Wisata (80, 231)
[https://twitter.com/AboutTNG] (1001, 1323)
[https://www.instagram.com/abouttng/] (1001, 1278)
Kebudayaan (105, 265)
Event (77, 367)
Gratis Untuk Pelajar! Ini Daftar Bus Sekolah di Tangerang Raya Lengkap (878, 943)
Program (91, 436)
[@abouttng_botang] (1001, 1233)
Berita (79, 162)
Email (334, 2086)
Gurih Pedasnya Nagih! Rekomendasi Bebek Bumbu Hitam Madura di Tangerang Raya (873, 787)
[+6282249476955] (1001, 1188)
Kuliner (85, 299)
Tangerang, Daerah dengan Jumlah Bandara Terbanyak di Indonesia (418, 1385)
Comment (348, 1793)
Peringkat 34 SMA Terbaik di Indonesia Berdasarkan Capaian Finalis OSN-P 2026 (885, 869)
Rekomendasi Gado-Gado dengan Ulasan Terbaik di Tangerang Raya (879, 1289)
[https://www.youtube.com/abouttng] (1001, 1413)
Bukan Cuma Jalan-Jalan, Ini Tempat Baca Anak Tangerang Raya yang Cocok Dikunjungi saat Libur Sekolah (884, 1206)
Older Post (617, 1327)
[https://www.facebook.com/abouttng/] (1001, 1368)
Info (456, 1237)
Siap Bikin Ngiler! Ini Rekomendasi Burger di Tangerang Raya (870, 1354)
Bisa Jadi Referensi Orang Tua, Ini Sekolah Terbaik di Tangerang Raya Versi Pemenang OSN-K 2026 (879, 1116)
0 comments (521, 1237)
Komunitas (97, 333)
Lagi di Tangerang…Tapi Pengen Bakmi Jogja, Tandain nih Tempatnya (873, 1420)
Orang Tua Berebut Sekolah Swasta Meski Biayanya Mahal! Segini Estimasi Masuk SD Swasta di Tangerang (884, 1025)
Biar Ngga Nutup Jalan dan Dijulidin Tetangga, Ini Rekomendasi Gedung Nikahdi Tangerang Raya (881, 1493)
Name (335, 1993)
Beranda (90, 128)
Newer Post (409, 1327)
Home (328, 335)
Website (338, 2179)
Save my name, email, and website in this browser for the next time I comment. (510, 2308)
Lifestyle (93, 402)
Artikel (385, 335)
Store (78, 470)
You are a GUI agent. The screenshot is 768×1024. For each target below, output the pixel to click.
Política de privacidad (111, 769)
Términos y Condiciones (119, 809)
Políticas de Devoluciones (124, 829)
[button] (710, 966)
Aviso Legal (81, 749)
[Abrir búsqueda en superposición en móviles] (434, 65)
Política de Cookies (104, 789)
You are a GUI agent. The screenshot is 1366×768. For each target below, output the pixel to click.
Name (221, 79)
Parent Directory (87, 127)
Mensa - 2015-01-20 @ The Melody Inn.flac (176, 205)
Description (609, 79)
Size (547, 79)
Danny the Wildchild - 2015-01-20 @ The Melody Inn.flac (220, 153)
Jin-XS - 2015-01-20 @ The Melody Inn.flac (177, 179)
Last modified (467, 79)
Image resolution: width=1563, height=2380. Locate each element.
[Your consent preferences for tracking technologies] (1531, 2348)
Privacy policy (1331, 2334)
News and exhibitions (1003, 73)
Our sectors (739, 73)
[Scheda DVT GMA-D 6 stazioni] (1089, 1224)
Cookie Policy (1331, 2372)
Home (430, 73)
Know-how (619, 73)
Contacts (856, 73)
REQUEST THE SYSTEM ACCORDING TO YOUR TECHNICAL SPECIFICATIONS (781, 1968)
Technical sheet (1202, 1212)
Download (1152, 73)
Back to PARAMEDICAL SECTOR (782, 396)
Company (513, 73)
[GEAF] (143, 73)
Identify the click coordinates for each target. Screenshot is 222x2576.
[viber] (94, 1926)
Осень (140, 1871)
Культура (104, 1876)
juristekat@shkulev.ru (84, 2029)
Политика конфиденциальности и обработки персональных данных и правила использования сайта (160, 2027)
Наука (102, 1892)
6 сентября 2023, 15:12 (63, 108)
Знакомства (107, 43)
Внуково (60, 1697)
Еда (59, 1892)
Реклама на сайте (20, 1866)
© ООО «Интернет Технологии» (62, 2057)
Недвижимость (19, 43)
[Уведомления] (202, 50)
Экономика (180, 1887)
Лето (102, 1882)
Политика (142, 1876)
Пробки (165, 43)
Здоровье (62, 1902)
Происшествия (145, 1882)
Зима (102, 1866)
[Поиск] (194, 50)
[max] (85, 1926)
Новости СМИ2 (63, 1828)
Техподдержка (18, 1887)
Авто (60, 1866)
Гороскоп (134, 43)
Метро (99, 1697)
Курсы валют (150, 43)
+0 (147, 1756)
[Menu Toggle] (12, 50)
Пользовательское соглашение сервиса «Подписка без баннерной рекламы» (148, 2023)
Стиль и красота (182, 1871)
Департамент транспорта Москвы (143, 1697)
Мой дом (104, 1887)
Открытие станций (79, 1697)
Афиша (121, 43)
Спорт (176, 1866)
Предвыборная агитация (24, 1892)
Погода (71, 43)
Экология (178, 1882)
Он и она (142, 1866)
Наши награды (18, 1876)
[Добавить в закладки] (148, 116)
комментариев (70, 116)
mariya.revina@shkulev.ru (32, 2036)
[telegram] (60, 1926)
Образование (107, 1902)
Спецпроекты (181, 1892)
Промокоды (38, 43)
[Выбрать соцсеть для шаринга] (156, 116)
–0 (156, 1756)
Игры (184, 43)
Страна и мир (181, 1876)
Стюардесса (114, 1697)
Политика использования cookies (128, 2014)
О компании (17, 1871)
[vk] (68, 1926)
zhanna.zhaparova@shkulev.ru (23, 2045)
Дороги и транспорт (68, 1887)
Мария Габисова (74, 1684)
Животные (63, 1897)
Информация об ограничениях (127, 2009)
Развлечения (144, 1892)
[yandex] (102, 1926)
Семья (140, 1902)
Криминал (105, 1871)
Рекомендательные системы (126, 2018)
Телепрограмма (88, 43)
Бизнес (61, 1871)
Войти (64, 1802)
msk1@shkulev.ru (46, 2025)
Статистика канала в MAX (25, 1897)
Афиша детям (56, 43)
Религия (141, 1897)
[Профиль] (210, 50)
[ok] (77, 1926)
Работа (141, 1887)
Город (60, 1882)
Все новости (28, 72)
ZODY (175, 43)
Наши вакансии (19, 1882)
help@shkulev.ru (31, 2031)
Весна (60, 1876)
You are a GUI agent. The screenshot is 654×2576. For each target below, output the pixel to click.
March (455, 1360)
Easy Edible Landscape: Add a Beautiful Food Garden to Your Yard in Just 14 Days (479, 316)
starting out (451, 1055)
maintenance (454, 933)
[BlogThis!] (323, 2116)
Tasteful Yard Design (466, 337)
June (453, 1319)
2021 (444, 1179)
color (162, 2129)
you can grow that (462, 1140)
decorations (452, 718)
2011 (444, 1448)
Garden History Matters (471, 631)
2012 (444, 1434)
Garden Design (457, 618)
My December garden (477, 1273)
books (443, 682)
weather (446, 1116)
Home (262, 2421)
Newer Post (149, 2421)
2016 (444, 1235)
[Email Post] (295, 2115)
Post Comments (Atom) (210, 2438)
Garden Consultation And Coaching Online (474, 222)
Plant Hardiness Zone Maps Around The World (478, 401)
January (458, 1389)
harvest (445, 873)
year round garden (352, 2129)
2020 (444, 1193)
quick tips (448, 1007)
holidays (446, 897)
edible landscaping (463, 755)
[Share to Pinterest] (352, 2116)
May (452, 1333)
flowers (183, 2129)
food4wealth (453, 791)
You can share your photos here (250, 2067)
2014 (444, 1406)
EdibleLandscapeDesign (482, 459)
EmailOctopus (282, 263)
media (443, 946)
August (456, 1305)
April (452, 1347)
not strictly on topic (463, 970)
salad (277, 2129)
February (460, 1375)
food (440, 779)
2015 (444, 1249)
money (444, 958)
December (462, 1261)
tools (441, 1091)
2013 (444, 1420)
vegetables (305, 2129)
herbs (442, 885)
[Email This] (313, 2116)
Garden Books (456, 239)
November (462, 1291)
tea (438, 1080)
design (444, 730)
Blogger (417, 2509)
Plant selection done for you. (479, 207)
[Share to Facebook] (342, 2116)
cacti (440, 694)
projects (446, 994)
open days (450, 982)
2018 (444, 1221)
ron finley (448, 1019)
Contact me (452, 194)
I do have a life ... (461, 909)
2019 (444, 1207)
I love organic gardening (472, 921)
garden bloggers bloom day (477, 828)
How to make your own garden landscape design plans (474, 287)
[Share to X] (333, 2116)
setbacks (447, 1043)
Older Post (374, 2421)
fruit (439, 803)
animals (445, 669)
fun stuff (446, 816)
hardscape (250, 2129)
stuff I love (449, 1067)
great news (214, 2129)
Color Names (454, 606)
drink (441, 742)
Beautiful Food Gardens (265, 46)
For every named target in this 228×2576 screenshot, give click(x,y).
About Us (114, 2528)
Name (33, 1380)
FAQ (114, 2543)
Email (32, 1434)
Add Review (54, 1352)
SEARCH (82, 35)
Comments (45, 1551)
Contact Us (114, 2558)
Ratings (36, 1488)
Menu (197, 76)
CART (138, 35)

= = = =

Task instructions: What lines hold the string "shkulev"? Pick them out of the data.

Answer below:
juristekat@shkulev.ru (84, 2029)
mariya.revina@shkulev.ru (32, 2036)
zhanna.zhaparova@shkulev.ru (23, 2045)
msk1@shkulev.ru (46, 2025)
help@shkulev.ru (31, 2031)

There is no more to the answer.